(Data records)
- Opening Delimiter -

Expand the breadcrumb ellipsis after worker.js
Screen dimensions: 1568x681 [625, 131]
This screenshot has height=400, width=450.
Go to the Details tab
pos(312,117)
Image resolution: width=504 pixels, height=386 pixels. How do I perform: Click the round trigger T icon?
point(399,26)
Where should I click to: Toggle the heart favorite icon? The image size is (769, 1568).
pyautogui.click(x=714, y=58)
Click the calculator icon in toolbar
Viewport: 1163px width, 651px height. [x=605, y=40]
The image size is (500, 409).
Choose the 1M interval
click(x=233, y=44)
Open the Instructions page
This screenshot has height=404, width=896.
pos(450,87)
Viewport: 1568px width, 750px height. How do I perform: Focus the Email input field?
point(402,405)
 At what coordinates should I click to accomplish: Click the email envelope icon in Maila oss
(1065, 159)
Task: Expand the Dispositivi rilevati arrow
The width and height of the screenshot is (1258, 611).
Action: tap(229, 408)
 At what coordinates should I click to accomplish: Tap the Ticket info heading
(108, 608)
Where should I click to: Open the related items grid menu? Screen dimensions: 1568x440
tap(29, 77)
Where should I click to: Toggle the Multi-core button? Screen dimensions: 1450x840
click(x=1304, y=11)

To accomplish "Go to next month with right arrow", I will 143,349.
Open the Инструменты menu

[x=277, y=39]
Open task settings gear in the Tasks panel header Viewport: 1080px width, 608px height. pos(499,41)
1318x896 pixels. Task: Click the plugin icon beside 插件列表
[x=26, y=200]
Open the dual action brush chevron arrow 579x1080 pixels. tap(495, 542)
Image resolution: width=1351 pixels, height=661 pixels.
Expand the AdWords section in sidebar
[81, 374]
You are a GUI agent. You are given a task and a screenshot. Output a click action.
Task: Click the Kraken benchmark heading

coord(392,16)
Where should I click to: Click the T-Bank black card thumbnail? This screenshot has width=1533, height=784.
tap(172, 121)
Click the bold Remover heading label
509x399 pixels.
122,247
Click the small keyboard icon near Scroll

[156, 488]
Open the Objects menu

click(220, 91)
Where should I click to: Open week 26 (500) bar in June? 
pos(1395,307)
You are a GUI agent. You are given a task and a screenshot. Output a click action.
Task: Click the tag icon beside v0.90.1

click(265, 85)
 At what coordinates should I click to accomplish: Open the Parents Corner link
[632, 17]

- Closing Delimiter -

◆ **Task directions**
Please retype the records above starting with the line that contains "Task: Click the Kraken benchmark heading" and stopping after the last line, changing nothing.

◆ **Task answer**
Task: Click the Kraken benchmark heading

coord(392,16)
Where should I click to: Click the T-Bank black card thumbnail? This screenshot has width=1533, height=784.
tap(172, 121)
Click the bold Remover heading label
509x399 pixels.
122,247
Click the small keyboard icon near Scroll

[156, 488]
Open the Objects menu

click(220, 91)
Where should I click to: Open week 26 (500) bar in June? 
pos(1395,307)
You are a GUI agent. You are given a task and a screenshot. Output a click action.
Task: Click the tag icon beside v0.90.1

click(265, 85)
 At what coordinates should I click to accomplish: Open the Parents Corner link
[632, 17]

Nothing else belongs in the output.